I agree that our job is to make sure that two people who do not speak the same language can communicate. I agree that the law is technical, complicated, and full of big words and obscure terms. I am aware of the speed at which hearings are conducted in most courthouses, and I do not dispute that it is very difficult to follow a proceeding that took 90 seconds. The problem is that I am also aware of a crime named: “Unauthorized Practice of the Law.”
Black’s Law Dictionary defines it as “The practice of law by a person, typically a non-lawyer, who has not been licensed or admitted to practice law in a given jurisdiction.” (Black’s Law Dictionary. 7th. Ed. St. Paul, MN: West. Pp 1191-1192) Even licensed attorneys are barred from practicing in jurisdictions (states) where they have not passed the bar exam and being sworn in as attorneys according to Rule 5.5 of the Multijurisdictional Practice of Law Rules of the American Bar Association (ABA) Moreover, unlawful practice of the law is illegal in the federal and state judicial systems, and it constitutes a crime. Some states treat it as a misdemeanor like Arizona and New Mexico, and in some states a behavior of falsely claiming to be a lawyer is a felony (TX Penal Code Ch. 38 Section 38.122 & 38.123) Misdemeanors can carry up to one year in jail, and felonies can land a person in prison for even longer.
Asking an interpreter to interpret accurately and completely is appropriate and expected. Asking an interpreter to “edit” and decide what to say and how to say it, even with an amended set of rules of ethics and professionalism, creates a situation where that interpreter has to navigate the very treacherous waters of the law, and act as a cultural and linguistic broker without breaking the law, and with the constant possibility of being deprived of his or her freedom.
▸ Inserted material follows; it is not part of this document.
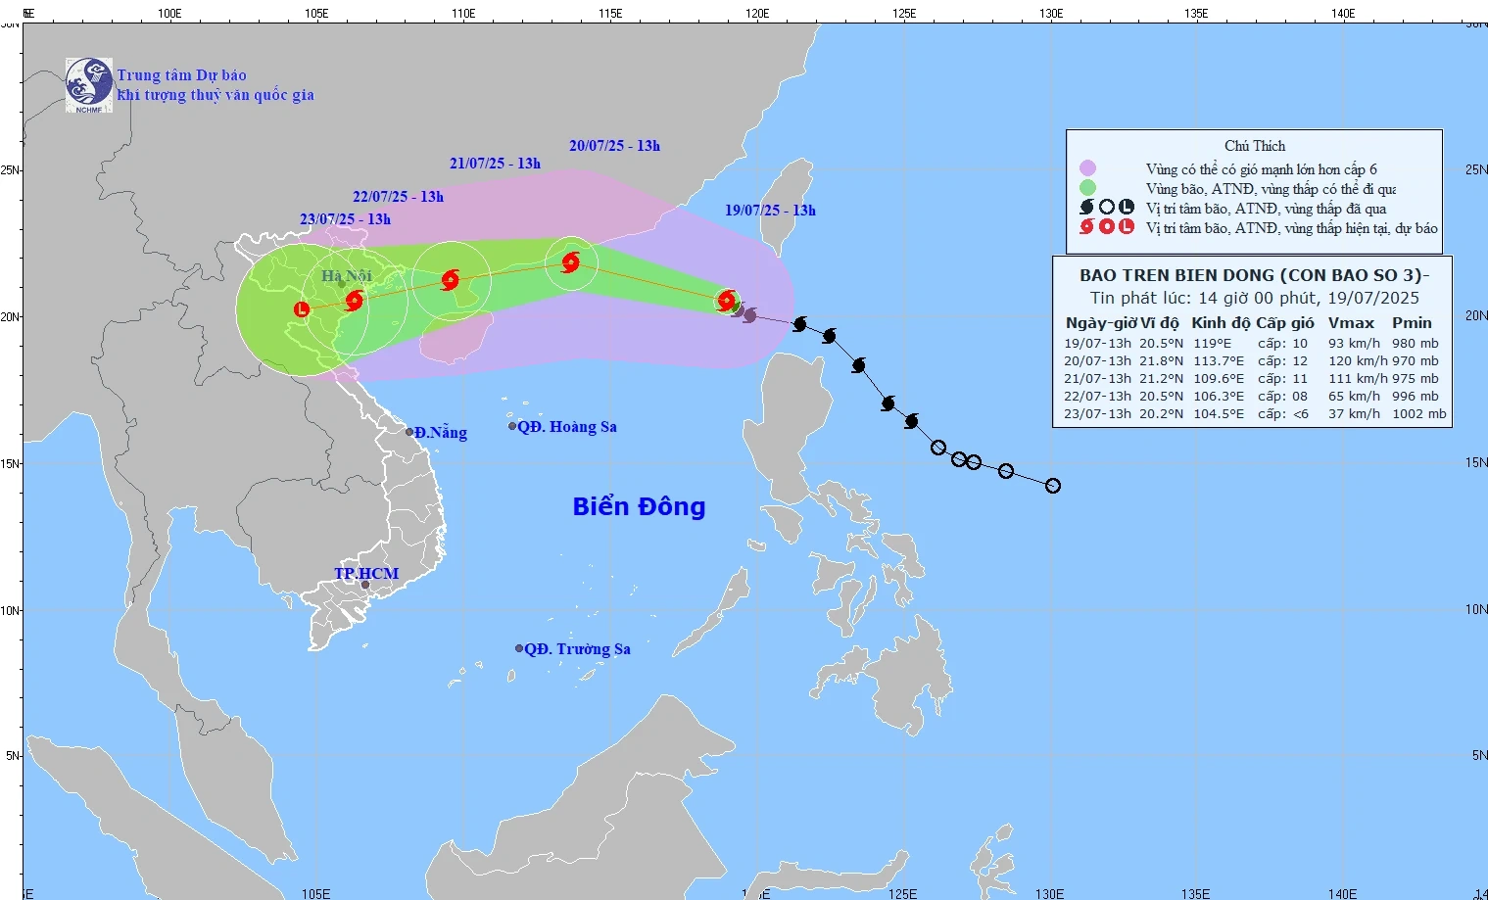Click the NCHMF logo in the corner
The width and height of the screenshot is (1488, 900).
(89, 84)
In my opinion the risk is too high and many interpreters are not prepared or willing to make a distinction between those illegal activities that constitute unlawful practice of law, and those others that would help the defendant, victim, or witness understand what just happed in a court hearing.
The solution has to be somewhere in the middle: A good and honest interpreter must be aware of the cultural differences between client and attorney, parties and judge. If the interpreter determines that there is a problem in the communication, he or she must tell the English speaker attorney that his client may be having difficulties understanding some of the concepts that were debated, the interpreter must help the attorney by explaining the possibility of a cultural, economic, emotional wall between her and her client. That ends the interpreter’s obligation. Now it is up to the attorney (or judge) who needs to explain and maybe rephrase some of what has been mentioned to her client: the defendant. It is the attorney who should be giving legal advice, not the interpreter. The attorney needs to determine what is said and explained to the client. The interpreter must interpret all explanations the attorney gives to her client. In other words, there is nothing wrong in telling the attorney that his client is not understanding what is being said in court. This way the interpreter stays within his field, and the attorney practices law. Please share with us your thoughts on this new trend, and tell us your opinion on what needs to be done.